▸ **待完成任务**:
1) 根据关于 KVM 影子页转换函数的摘录，回答下列问题，答案按相同字母标注：
(a) to_shadow_page() 利用了 struct page 结构中哪个域的特性？
(b) 两个转换函数定义在哪个文件中？
(c) 在缺页处理调用链中，sp->spt 是从哪个缓存分配的？
2) 从关于 KVM 影子页转换函数与缺页处理的摘录的结尾处往下续写。

▸ **所给摘录**:

..........

转换函数 to_shadow_page()sptep_to_sp()

  • 两个频繁用到的转换函数 to_shadow_page()sptep_to_sp()
  • to_shadow_page() 用于将 HPA 转为 KVM 中指向其对应的 struct kvm_mmu_page 结构实例的指针,利用了 struct page 结构中 page->private 域会反向指向该struct kvm_mmu_page 的特性
  • sptep_to_sp() 用于将 sptep(HVA)转为 KVM 中指向其对应的 struct kvm_mmu_page 结构实例的指针
  • arch/x86/kvm/mmu/mmu_internal.h
static inline struct kvm_mmu_page *to_shadow_page(hpa_t shadow_page)
{
    struct page *page = pfn_to_page(shadow_page >> PAGE_SHIFT);

    return (struct kvm_mmu_page *)page_private(page);
}

static inline struct kvm_mmu_page *sptep_to_sp(u64 *sptep)
{
    return to_shadow_page(__pa(sptep));
}

Page Fault Handling

vcpu_run()
-> vcpu_enter_guest()
   -> kvm_mmu_reload(vcpu)
      -> kvm_mmu_load(vcpu)
         -> mmu_topup_memory_caches(vcpu, !vcpu->arch.mmu->root_role.direct)
         -> mmu_alloc_special_roots(vcpu)
            if (vcpu->arch.mmu->root_role.direct)
            -> mmu_alloc_direct_roots(vcpu)
                  if (is_tdp_mmu_enabled(vcpu->kvm)) {
                     root = kvm_tdp_mmu_get_vcpu_root_hpa(vcpu);
                               union kvm_mmu_page_role role = vcpu->arch.mmu->root_role;
                               struct kvm_mmu_page *root;
                            -> root = tdp_mmu_alloc_sp(vcpu)
                               -> sp = kvm_mmu_memory_cache_alloc(&vcpu->arch.mmu_page_header_cache)
                               -> sp->spt = kvm_mmu_memory_cache_alloc(&vcpu->arch.mmu_shadow_page_cache)
                            -> tdp_mmu_init_sp(root, NULL, 0, role)

..........

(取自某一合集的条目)
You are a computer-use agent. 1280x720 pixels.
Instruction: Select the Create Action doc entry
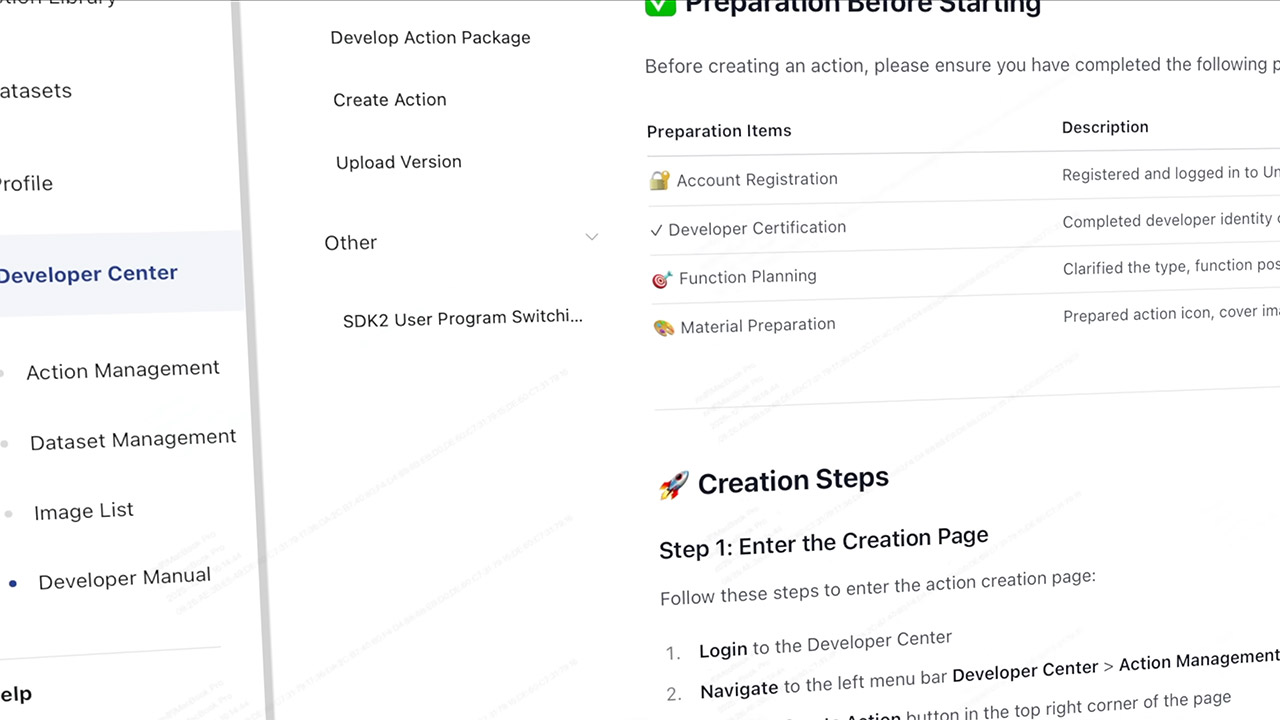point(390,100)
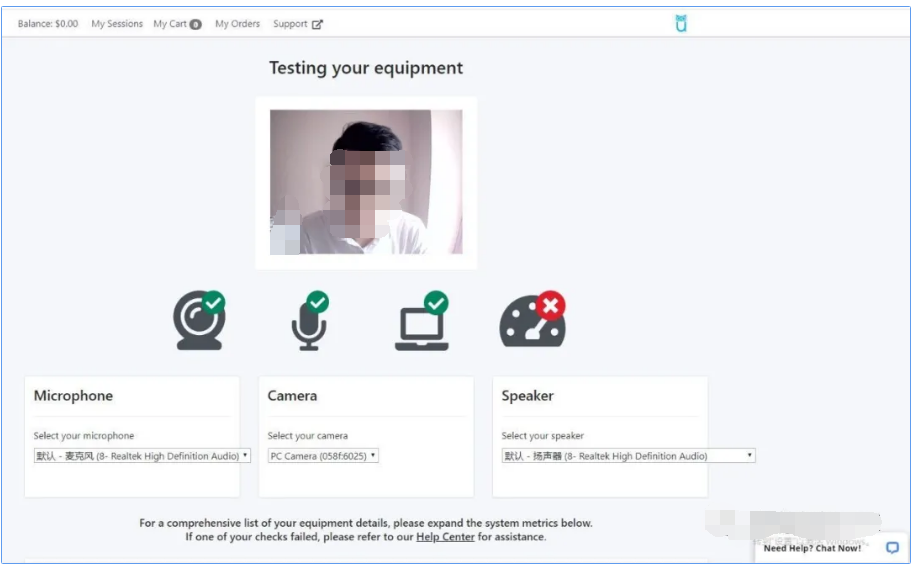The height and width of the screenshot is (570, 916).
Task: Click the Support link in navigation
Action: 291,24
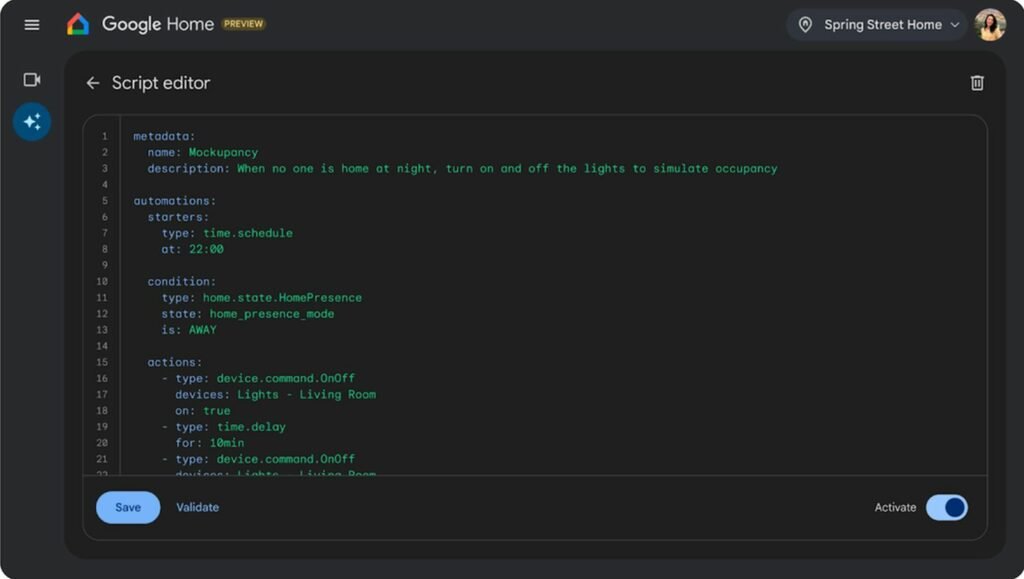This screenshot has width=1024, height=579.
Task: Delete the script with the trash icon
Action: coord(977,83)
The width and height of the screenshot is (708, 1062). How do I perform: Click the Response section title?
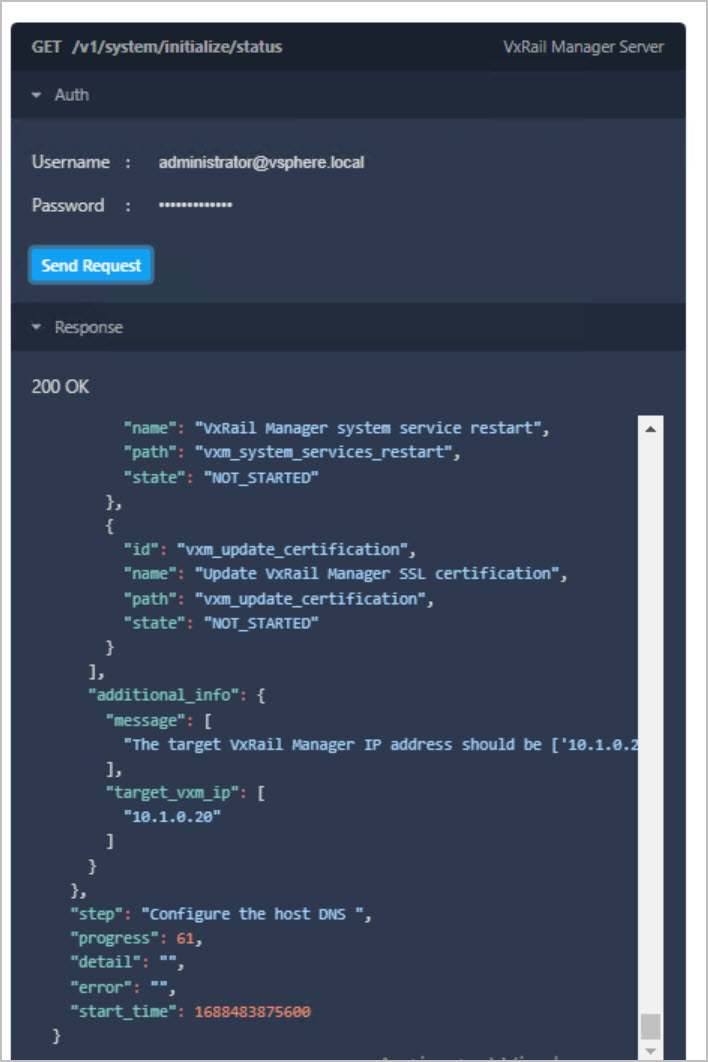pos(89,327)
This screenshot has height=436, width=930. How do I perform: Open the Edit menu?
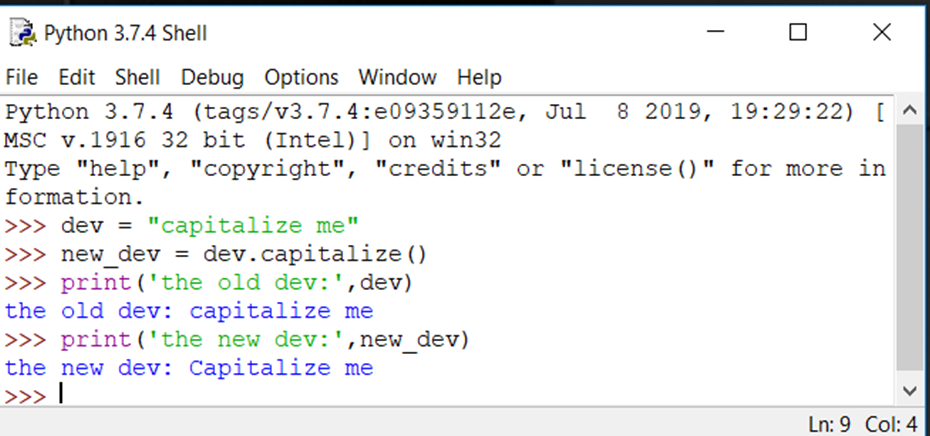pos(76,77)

..........

▸ **逐项答案**:
1)
(a) page->private 域，它会反向指向对应的 struct kvm_mmu_page。
(b) arch/x86/kvm/mmu/mmu_internal.h。
(c) vcpu->arch.mmu_shadow_page_cache。

2)
                               -> set_page_private(virt_to_page(sp->spt), (unsigned long)sp)
                                  sp->tdp_mmu_page = true; //表明这是一个 TDP MMU 页面而不是 shadow 页面
                            -> list_add_rcu(&root->link, &kvm->arch.tdp_mmu_roots)
                            -> return __pa(root->spt); //返回的是页面的物理地址
                     mmu->root.hpa = root;
                  }
         -> kvm_mmu_sync_roots(vcpu)
         -> kvm_mmu_load_pgd(vcpu)
               root_hpa = vcpu->arch.mmu->root.hpa;
            -> static_call(kvm_x86_load_mmu_pgd)(vcpu, root_hpa, vcpu->arch.mmu->root_role.level)
         -> static_call(kvm_x86_flush_tlb_current)(vcpu)
   -> exit_fastpath = static_call(kvm_x86_vcpu_run)(vcpu)
   => vmx_vcpu_run(vcpu)
   -> static_call(kvm_x86_handle_exit)(vcpu, exit_fastpath)
   => vmx_handle_exit()
      -> __vmx_handle_exit()
         -> kvm_vmx_exit_handlers[exit_handler_index](vcpu)
         => handle_ept_violation()
            -> kvm_mmu_page_fault(vcpu, gpa, error_code, NULL, 0)
               -> kvm_mmu_do_page_fault()
                  -> kvm_tdp_page_fault(vcpu, &fault)
                     -> direct_page_fault(vcpu, fault)
                           bool is_tdp_mmu_fault = is_tdp_mmu(vcpu->arch.mmu);
                           fault->gfn = fault->addr >> PAGE_SHIFT;
                        -> fault->slot = kvm_vcpu_gfn_to_memslot(vcpu, fault->gfn)
                        -> fast_page_fault(vcpu, fault)
                        -> mmu_topup_memory_caches(vcpu, false)
                        -> kvm_faultin_pfn(vcpu, fault)
                           -> fault->pfn = __gfn_to_pfn_memslot(slot, fault->gfn, false, &async,
                                             fault->write, &fault->map_writable, &fault->hva)
                                           -> addr = __gfn_to_hva_many(slot, gfn, NULL, write_fault)
                                              *hva = addr;
                                           -> hva_to_pfn(addr, atomic, async, write_fault, writable)
                                              -> hva_to_pfn_fast()
                                                 -> get_user_page_fast_only()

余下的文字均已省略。